25Mis à part Antoine (1958), Mahrer & Tuomarla (2009), et plus récemment Badiou-Monferran (2019), l’analyse de ce Et initial a peu intéressé les linguistes, sans doute parce que les grammaires ont assumé le postulat selon lequel la phrase est l’unité maximale de l’analyse grammaticale (je reviendrai sur ce point en conclusion, section 5.3). De fait, l’étude la plus citée sur ce Et initial est celle de Bordas (2005), dont l’approche est stylistique.

26Une certaine inflation terminologique s’est installée en stylistique pour nommer cet emploi de Et, mais toutes les étiquettes n’ont pas la même extension :

  • Et « initial de phrase »
  • Et « de début de réplique »
  • Et « d’attaque »
  • Et « de clausule »
  • Et « de reprise »
  • Et « de transition »
  • Et « de passage »
  • Et « de relance (rythmique) »
  • Et « de mouvement »
  • Et « à résonance affective »
  • Et « de sentiment »
  • Et « lyrique »
  • Et « épique »
  • Et « biblique », etc.

27Ces choix terminologiques font écho à la position (d’attaque, de clausule), à la dimension de transition (v. infra, section 2.4.2), aux vertus expressives ou rythmiques, ou encore à un genre textuel (épopée, Bible). Une partie de ces étiquettes cible les fonctions pragmatiques de ce Et, ce qui n’est pas inintéressant puisque cet usage est parfois stigmatisé (et pas seulement par les enseignants). Or, s’il remplit des fonctions textuelles, cela légitime son usage.

28Deux fonctions principales sont attachées à ce Et initial dans la littérature scientifique, une fonction expressive (section 2.2) et une fonction cohésive (section 2.3).

Consignes de l'exercice:
1. Imprimez le passage sur le Et initial en commençant par « 27Ces choix terminologiques » et en poursuivant jusqu'à « cohésive (section 2.3). ».
2. Répondez aux questions suivantes sur le passage sur le Et initial.
(a) Quelle est l'étude la plus citée sur ce Et initial, et quelle est son approche ?
(b) Quels deux genres textuels certaines étiquettes évoquent-elles ?
(c) Quelles sont les deux fonctions principales attachées à ce Et initial dans la littérature scientifique ?
3. Écrivez la suite du passage sur le Et initial en reprenant après sa dernière phrase.

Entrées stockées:
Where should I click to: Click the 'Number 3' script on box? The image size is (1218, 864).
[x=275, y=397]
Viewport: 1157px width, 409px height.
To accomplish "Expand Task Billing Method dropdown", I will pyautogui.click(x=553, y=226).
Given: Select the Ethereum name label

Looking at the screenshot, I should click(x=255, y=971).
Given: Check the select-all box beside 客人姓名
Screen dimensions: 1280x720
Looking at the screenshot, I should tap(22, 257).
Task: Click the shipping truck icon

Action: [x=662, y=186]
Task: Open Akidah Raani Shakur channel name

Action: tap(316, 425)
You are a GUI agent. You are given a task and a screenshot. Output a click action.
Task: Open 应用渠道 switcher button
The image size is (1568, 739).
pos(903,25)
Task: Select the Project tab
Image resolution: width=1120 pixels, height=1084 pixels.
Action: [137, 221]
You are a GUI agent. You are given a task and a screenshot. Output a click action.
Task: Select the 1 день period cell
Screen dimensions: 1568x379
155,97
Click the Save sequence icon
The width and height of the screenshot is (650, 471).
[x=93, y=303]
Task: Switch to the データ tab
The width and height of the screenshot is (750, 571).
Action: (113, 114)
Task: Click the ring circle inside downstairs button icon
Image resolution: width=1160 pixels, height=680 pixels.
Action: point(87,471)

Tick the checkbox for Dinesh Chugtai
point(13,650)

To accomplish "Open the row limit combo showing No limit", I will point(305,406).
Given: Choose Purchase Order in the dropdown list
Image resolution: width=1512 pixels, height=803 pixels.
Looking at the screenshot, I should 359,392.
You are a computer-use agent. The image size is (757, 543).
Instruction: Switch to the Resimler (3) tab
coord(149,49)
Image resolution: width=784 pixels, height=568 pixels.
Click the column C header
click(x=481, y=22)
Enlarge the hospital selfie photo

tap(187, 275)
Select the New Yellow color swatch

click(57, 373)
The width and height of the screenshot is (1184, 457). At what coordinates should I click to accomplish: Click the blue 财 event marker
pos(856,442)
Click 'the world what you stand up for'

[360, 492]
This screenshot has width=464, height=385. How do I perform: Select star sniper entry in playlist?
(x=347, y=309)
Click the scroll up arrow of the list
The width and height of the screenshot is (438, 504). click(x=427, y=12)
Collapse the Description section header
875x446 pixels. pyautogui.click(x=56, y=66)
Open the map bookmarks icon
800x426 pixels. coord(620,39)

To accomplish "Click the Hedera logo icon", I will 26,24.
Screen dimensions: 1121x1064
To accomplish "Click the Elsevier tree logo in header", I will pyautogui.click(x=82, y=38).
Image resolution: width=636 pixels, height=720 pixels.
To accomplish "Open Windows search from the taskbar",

Réponses données:
1.
27Ces choix terminologiques font écho à la position (d’attaque, de clausule), à la dimension de transition (v. infra, section 2.4.2), aux vertus expressives ou rythmiques, ou encore à un genre textuel (épopée, Bible). Une partie de ces étiquettes cible les fonctions pragmatiques de ce Et, ce qui n’est pas inintéressant puisque cet usage est parfois stigmatisé (et pas seulement par les enseignants). Or, s’il remplit des fonctions textuelles, cela légitime son usage.

28Deux fonctions principales sont attachées à ce Et initial dans la littérature scientifique, une fonction expressive (section 2.2) et une fonction cohésive (section 2.3).

2.
(a) L'étude de Bordas (2005), dont l'approche est stylistique.
(b) L'épopée et la Bible.
(c) Une fonction expressive et une fonction cohésive.

3.
2.2. Expressivité, dramatisation

29Thibaudet (1922, 242) assigne à Et initial la fonction de réaliser un « passage à une tension plus haute, à un moment plus important ou plus dramatique ». Les Le Bidois (1967, 237) analysant ces vers de Racine : Et je puis voir répandre un sang si précieux ? Et je laisse avec lui périr tous ses aïeux ? (Racine, Andromaque), disent de Et qu’il est « le signe syntaxique d’un état violent de l’âme, il donne au tour un caractère de véhémence passionnée ; c’est de lui qu’on est en droit de dire qu’il est comme un élan de la voix, un procédé oratoire ». Pour Bordas (2005, 25), Et serait un « outil de dramatisation énonciative »6. La terminologie (Et « à résonance affective » / Et « de sentiment » / Et « lyrique ») fait écho à cette fonction expressive. Cela dit, Et n’est pas en lui-même lyrique ou affectif, dans la mesure où ce n’est que dans un contexte donné qu’il est l’auxiliaire d’une éventuelle affectivité. Si ce n’est pas Et tout seul qui est en jeu, quels sont les ressorts de cette « expressivité » ?

2.3. Continuité et rupture

30La seconde fonction identifiée est la propension de Et à être un facteur de cohérence du discours, qui à la fois assure une continuité et introduit une rupture. Pour qu’un texte soit cohérent (Charolles 1978), son développement doit s’accompagner d’un apport sémantique constamment renouvelé (contrainte de progression). Mais les informations apportées doivent être reliables à celles qui sont déjà présentes dans la mémoire discursive. Pour assurer une continuité avec ce qui précède, certaines informations doivent être répétées ; c’est ce que font typiquement les expressions anaphoriques, dont relèvent les connecteurs.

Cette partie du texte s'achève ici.